-------- Text passage --------

Directly above the apex of the triangularly arranged nozzle openings 220 is a rectangular depression 222 within the left casing section 200-2. The depressed region 222 surrounds a rectangular-shaped window 224 through which an array of electrical contacts 226 is accessed. The electrical contacts 226 are electrically conductive pads for making electrical contact with the pogo pins 144 of the pogo pin block 88 (FIG. 5). The array of electrical contacts 226 is part of a flex circuit overlaid upon the microfluidic substrate, as described further below in connection with FIG. 13.
At the emitter end 204, the left casing section 200-2 has a gas inlet port 225 for receiving a gas nozzle and a high-voltage input port 228 for receiving the tip (pogo-pin) of the high-voltage electrical cable 38 (FIG. 4). A plurality of holes 234 hold alignment pins 236 that are used to align the casing sections 200-1, 200-2 when the halves are being joined.
The left casing section 200-2 further includes a rectangular-shaped groove 230 along its bottom edge. The groove 230 has an open end 232 at the emitter end 204, extends laterally therefrom, and terminates at the through-hole 212 situated below the nozzle openings 220. In addition, the groove 230 receives the guide pin 128 (FIG. 5) when the microfluidic cartridge 16 is inserted into the slot 68 (FIG. 4) of the clamping assembly 60. When the guide pin 128 reaches the through-hole 212, then the microfluidic cartridge 16 is fully installed in the chamber 120 and in position for clamping.

-------- Source data --------

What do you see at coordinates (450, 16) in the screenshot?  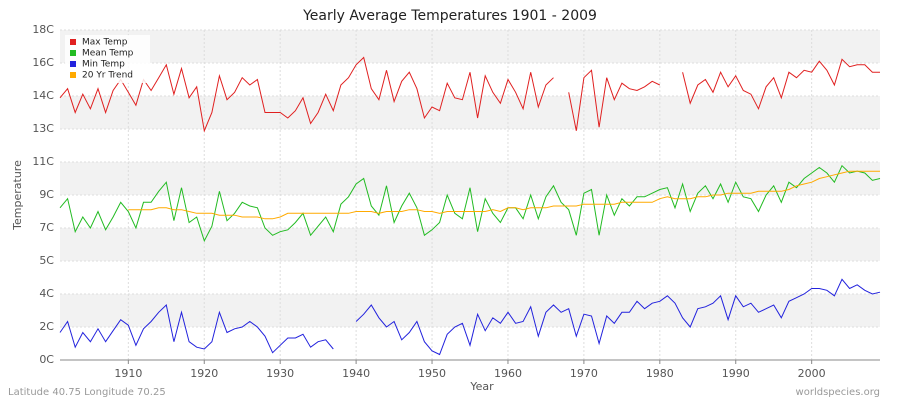 I see `chart-title: Yearly Average Temperatures 1901 - 2009` at bounding box center [450, 16].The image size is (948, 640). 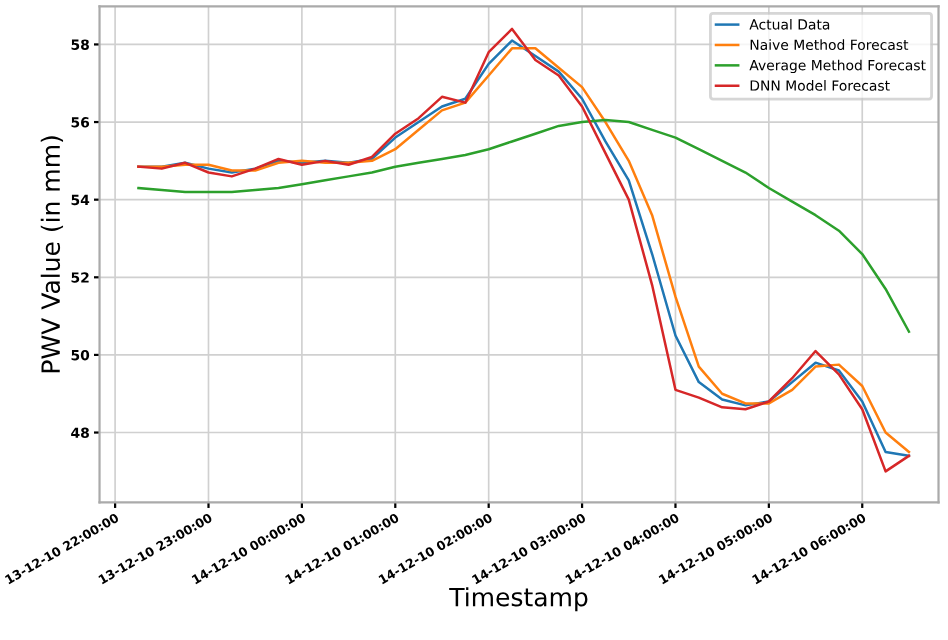 I want to click on x-axis-title: Timestamp, so click(x=518, y=600).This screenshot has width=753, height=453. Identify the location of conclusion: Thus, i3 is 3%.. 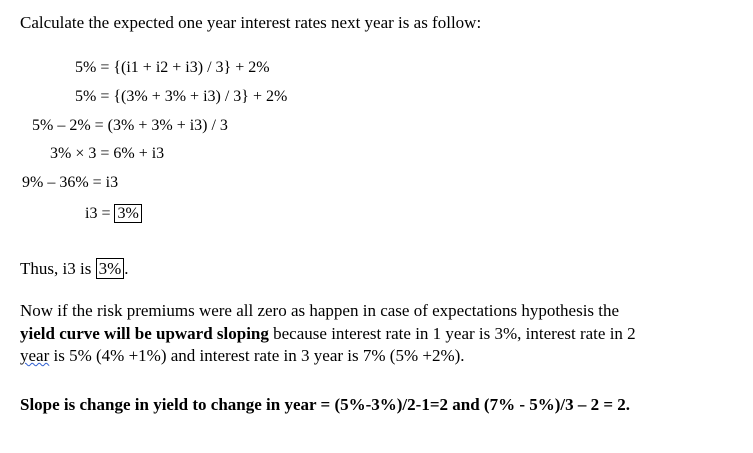
(74, 269).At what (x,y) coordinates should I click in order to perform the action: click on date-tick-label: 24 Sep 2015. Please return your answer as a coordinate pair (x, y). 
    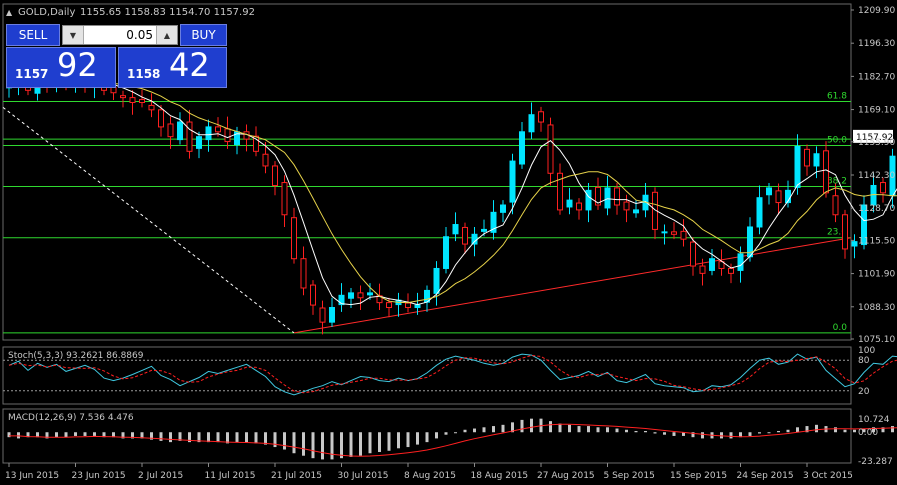
    Looking at the image, I should click on (766, 476).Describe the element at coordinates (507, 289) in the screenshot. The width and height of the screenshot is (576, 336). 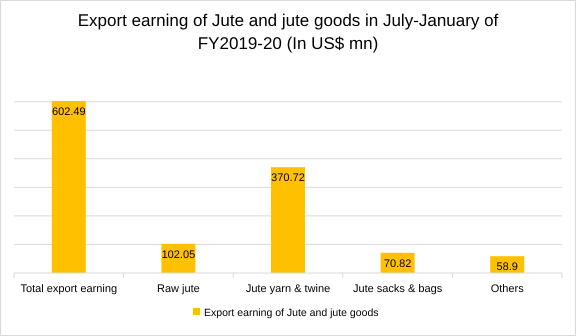
I see `x-tick-label: Others` at that location.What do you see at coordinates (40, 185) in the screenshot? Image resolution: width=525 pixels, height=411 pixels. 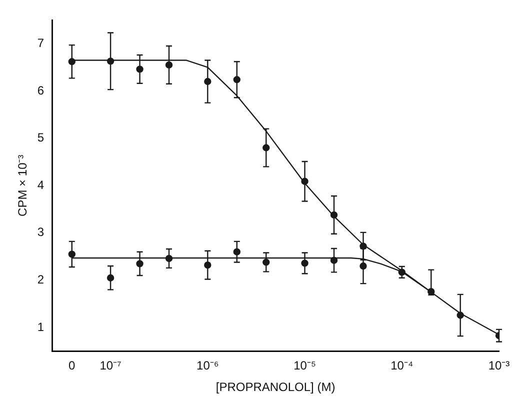 I see `y-tick-label: 4` at bounding box center [40, 185].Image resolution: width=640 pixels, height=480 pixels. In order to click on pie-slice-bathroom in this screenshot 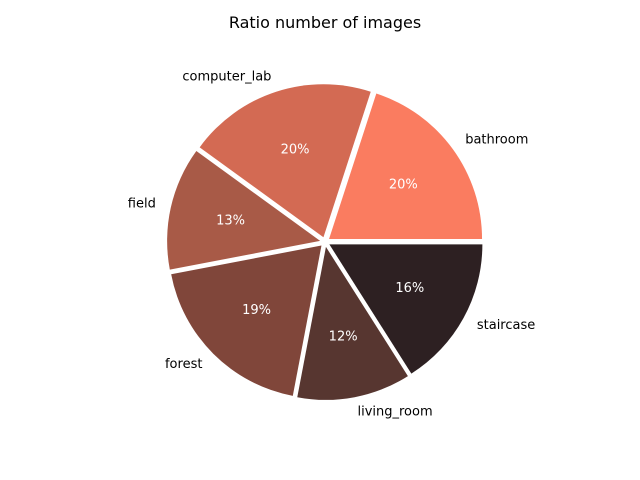, I will do `click(406, 166)`.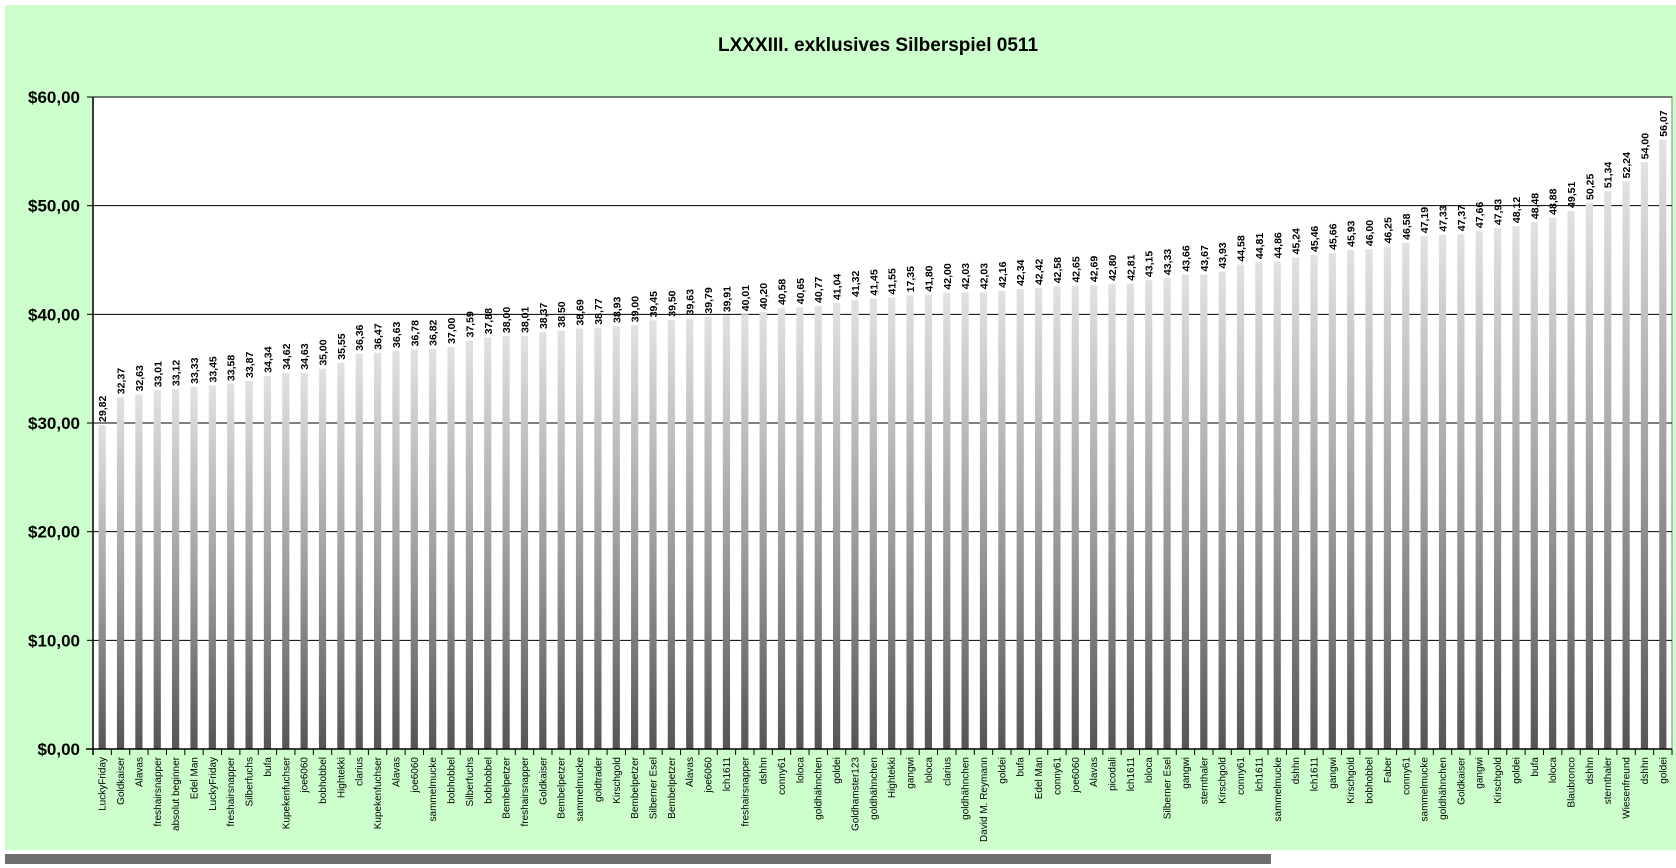  I want to click on data-label: 35,55, so click(342, 346). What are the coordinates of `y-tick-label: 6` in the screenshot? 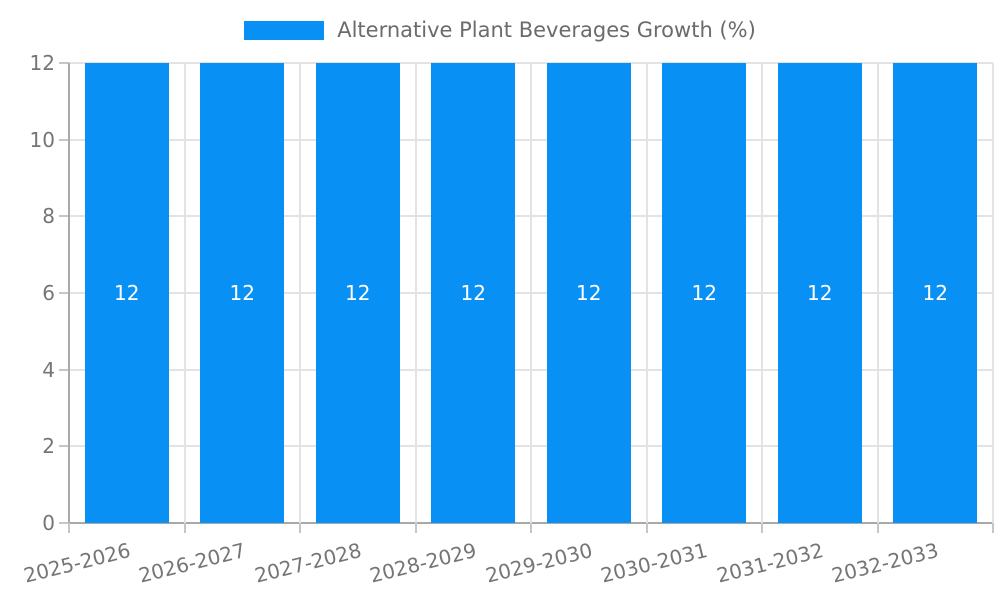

--------

Directions for this task: Name every distinct figure that the passage on the cartridge casing cites.

Response: FIG. 4, FIG. 5, FIG. 13